Restate word for word the lines that begin the listing and end with the line holding "You are a computer-use agent. Screen".

▶ [RECORDED DATA]:
───

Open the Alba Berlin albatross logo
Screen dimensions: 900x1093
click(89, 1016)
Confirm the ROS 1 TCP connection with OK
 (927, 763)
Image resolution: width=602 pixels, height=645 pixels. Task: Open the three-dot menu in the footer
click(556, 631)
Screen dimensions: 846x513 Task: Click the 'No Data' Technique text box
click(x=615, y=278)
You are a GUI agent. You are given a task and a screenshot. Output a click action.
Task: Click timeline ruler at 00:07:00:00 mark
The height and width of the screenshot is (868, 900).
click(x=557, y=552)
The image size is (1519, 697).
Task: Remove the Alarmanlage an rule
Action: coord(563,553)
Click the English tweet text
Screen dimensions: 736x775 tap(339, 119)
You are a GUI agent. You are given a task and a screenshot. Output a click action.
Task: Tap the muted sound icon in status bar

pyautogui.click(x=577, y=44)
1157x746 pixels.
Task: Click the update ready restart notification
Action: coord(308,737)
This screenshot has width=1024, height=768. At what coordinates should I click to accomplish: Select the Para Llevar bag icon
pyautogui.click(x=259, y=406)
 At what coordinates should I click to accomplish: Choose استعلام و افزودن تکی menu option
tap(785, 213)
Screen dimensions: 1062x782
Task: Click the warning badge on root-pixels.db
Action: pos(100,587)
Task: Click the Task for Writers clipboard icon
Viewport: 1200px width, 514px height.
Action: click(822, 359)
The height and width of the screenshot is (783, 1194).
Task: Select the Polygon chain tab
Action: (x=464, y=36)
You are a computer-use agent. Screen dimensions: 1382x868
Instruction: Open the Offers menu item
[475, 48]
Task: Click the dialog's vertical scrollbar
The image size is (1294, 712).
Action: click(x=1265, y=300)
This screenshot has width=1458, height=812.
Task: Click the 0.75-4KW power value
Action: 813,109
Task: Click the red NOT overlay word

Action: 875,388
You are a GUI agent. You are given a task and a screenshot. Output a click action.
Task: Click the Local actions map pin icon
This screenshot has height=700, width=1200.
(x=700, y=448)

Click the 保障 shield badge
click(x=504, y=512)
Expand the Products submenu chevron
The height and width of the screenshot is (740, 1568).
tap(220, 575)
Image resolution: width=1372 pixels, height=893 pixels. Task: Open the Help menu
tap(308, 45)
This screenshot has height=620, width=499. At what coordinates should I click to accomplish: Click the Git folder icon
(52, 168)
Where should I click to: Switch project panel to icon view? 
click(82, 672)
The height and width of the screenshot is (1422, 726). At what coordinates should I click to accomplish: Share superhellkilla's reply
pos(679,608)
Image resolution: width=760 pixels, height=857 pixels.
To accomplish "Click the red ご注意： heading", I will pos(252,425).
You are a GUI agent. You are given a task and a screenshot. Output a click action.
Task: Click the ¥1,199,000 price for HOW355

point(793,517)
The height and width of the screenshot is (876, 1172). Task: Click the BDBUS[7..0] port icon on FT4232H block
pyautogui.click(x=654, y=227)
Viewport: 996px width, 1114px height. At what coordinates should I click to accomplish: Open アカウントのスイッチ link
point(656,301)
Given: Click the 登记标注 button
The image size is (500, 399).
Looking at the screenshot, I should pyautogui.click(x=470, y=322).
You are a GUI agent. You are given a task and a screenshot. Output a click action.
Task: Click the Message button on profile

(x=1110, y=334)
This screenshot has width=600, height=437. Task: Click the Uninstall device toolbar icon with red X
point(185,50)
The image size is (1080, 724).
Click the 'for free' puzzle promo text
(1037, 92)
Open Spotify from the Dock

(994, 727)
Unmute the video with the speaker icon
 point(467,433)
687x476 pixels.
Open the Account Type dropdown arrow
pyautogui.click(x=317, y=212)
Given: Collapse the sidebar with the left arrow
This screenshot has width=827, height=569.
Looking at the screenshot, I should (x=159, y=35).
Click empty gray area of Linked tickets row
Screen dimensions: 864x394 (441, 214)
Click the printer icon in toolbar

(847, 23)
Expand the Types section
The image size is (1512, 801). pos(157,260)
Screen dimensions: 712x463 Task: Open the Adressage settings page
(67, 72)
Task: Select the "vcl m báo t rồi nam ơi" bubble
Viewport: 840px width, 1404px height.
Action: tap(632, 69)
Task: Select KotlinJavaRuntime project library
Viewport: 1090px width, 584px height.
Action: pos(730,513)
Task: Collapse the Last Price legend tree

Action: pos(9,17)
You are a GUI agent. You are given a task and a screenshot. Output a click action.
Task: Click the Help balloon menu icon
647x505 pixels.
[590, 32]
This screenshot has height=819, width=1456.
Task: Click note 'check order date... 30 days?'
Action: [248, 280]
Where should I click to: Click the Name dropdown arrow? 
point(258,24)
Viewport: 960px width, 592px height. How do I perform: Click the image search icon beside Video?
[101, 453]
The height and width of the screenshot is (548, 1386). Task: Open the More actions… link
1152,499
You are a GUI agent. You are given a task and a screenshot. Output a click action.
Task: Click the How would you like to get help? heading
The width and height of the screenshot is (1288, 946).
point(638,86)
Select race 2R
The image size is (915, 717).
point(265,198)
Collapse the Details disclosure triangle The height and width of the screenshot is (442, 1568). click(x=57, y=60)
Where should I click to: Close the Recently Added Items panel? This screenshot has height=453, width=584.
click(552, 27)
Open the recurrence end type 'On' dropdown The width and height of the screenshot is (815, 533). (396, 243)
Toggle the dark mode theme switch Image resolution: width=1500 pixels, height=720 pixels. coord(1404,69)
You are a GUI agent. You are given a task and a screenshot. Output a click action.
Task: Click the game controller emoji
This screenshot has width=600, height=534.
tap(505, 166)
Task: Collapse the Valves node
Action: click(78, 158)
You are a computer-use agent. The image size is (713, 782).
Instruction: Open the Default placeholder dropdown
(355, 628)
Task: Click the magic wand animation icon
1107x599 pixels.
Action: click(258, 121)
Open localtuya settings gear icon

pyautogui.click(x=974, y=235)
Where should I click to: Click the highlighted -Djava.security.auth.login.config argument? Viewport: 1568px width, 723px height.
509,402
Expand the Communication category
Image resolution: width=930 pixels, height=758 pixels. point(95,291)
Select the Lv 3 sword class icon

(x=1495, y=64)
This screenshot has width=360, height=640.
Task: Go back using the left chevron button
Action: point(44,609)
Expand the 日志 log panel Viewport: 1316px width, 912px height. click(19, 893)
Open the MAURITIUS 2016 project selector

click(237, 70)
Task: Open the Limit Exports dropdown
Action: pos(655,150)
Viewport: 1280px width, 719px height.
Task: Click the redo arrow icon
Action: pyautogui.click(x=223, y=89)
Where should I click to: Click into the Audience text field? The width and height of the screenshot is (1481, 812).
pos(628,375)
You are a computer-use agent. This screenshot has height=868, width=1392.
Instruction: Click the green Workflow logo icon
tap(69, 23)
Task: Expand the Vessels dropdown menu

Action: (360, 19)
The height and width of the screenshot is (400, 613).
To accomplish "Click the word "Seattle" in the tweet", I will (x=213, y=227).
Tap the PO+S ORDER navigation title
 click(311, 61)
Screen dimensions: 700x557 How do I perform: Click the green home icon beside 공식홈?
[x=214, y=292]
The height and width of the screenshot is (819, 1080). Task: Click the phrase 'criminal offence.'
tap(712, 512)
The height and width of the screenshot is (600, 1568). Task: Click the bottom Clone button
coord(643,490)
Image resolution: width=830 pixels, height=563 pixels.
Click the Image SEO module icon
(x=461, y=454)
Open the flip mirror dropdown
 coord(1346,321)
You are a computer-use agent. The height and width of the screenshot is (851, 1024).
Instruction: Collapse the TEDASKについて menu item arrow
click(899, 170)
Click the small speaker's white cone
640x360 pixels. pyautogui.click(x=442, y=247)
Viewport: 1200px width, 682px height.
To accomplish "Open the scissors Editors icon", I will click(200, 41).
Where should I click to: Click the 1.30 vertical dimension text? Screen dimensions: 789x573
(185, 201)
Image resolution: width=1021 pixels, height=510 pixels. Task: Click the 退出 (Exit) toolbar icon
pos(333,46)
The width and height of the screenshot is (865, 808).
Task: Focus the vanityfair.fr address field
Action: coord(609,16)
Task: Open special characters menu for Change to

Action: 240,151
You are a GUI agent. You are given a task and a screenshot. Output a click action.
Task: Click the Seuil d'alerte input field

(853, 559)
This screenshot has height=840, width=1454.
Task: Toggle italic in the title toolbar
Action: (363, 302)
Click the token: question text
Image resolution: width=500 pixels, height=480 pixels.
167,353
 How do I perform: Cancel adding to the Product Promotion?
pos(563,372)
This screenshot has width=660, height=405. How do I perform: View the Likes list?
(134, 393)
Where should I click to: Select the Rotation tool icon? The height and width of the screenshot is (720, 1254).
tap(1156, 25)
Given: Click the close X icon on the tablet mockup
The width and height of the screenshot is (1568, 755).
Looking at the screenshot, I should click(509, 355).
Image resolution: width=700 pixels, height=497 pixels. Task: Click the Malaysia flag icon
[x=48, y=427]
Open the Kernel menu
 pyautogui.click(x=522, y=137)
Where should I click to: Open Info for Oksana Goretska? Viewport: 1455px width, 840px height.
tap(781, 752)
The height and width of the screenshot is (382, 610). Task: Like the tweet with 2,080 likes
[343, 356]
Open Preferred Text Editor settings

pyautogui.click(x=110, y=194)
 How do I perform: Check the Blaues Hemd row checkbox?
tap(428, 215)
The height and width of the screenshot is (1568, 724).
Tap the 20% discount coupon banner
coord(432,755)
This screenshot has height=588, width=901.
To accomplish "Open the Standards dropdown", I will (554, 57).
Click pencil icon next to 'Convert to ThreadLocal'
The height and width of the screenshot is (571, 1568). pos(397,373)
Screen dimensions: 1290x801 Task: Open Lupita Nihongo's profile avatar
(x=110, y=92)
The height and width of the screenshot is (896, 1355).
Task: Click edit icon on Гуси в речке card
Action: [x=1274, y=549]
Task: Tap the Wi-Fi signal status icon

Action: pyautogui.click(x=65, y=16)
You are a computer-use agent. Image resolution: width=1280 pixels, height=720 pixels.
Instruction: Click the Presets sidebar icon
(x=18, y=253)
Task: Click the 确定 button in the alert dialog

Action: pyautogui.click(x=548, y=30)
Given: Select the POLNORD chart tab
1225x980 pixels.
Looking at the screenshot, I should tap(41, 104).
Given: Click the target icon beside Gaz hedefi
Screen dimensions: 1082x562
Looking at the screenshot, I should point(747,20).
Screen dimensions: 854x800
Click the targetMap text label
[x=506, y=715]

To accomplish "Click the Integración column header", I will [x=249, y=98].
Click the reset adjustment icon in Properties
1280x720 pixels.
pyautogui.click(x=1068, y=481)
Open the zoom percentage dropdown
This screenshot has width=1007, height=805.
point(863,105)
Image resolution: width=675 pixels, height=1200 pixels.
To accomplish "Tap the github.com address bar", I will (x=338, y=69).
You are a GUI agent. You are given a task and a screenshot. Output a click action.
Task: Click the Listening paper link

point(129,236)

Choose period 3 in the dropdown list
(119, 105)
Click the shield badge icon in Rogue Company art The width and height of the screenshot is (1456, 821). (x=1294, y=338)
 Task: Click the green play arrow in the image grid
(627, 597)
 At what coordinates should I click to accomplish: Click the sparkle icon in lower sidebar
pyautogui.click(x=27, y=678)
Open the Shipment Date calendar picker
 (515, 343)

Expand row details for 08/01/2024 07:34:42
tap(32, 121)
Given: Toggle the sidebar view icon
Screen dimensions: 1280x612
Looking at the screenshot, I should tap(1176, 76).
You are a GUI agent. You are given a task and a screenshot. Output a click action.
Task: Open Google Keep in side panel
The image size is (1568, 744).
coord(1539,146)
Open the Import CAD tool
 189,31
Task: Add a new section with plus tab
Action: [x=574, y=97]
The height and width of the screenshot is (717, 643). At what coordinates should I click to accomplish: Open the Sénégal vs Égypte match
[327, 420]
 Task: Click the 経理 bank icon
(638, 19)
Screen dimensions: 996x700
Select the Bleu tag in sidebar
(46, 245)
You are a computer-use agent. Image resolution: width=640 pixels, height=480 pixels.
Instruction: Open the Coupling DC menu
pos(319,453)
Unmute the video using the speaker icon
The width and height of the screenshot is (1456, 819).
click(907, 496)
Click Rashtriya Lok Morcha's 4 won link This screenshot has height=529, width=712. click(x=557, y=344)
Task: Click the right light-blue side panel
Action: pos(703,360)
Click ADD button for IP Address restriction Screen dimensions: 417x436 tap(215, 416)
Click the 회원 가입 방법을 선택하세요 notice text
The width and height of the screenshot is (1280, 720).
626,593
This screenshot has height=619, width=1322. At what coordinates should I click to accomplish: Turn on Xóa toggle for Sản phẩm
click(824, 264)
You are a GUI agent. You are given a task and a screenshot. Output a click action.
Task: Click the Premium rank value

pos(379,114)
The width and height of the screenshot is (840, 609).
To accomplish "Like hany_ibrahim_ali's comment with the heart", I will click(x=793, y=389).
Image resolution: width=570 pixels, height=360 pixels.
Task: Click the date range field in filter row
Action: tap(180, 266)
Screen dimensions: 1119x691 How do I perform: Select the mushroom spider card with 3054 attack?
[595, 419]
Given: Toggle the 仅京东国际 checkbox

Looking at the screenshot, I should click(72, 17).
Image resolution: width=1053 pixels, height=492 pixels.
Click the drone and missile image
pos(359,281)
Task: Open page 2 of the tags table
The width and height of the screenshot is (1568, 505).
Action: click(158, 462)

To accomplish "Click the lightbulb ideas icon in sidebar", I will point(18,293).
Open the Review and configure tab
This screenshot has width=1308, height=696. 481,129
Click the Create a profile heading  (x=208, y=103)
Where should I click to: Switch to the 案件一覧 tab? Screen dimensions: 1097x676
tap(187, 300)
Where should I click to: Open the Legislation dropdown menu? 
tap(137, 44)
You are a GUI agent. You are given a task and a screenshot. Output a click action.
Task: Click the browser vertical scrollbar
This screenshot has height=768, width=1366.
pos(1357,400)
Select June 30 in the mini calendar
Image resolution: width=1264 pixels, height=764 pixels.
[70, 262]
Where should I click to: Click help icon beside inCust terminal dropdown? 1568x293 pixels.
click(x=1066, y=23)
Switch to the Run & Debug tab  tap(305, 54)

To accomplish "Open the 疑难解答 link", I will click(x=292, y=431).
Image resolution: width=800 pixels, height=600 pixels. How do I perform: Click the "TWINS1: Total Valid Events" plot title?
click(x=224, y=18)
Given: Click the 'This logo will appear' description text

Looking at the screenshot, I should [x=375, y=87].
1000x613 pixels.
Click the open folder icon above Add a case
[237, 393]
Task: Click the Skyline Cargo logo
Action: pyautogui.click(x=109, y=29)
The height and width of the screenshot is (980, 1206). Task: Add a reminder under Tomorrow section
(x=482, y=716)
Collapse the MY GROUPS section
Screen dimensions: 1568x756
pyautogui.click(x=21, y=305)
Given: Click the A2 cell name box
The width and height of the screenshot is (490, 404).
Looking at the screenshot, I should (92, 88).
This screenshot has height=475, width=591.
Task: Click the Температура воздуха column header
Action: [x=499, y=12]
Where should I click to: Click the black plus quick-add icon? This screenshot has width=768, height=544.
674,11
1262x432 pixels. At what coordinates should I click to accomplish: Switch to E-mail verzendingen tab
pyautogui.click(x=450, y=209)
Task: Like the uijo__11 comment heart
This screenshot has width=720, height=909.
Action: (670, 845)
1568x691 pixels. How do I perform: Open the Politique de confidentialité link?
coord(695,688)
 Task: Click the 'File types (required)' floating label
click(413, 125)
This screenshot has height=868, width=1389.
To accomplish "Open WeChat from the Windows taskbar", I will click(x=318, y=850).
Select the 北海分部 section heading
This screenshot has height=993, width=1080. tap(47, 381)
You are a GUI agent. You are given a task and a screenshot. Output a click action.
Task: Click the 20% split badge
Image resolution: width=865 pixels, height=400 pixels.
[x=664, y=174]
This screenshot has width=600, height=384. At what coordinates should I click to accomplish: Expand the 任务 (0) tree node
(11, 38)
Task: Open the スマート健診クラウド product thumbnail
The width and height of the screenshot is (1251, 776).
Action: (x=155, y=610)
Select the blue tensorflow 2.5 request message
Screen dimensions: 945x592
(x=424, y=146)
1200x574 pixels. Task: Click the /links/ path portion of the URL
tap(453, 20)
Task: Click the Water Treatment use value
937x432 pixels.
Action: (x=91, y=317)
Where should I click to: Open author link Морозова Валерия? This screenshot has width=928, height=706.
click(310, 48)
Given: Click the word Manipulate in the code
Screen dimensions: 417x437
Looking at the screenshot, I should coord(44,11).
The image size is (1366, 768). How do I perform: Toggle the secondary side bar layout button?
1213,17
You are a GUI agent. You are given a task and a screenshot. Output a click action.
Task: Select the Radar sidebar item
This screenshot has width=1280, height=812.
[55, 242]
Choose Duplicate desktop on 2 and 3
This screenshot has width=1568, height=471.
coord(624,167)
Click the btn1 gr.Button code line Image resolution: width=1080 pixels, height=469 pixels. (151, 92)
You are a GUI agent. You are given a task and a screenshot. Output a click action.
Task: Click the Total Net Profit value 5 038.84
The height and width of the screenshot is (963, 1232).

───

▶ [REPLY TO THE TASK]:
Open the Alba Berlin albatross logo
Screen dimensions: 900x1093
click(89, 1016)
Confirm the ROS 1 TCP connection with OK
 (927, 763)
Image resolution: width=602 pixels, height=645 pixels. Task: Open the three-dot menu in the footer
click(556, 631)
Screen dimensions: 846x513 Task: Click the 'No Data' Technique text box
click(x=615, y=278)
You are a GUI agent. You are given a task and a screenshot. Output a click action.
Task: Click timeline ruler at 00:07:00:00 mark
The height and width of the screenshot is (868, 900).
click(x=557, y=552)
The image size is (1519, 697).
Task: Remove the Alarmanlage an rule
Action: coord(563,553)
Click the English tweet text
Screen dimensions: 736x775 tap(339, 119)
You are a GUI agent. You are given a task and a screenshot. Output a click action.
Task: Tap the muted sound icon in status bar

pyautogui.click(x=577, y=44)
1157x746 pixels.
Task: Click the update ready restart notification
Action: coord(308,737)
This screenshot has width=1024, height=768. At what coordinates should I click to accomplish: Select the Para Llevar bag icon
pyautogui.click(x=259, y=406)
 At what coordinates should I click to accomplish: Choose استعلام و افزودن تکی menu option
tap(785, 213)
Screen dimensions: 1062x782
Task: Click the warning badge on root-pixels.db
Action: pos(100,587)
Task: Click the Task for Writers clipboard icon
Viewport: 1200px width, 514px height.
Action: click(822, 359)
The height and width of the screenshot is (783, 1194).
Task: Select the Polygon chain tab
Action: (x=464, y=36)
You are a computer-use agent. Screen dimensions: 1382x868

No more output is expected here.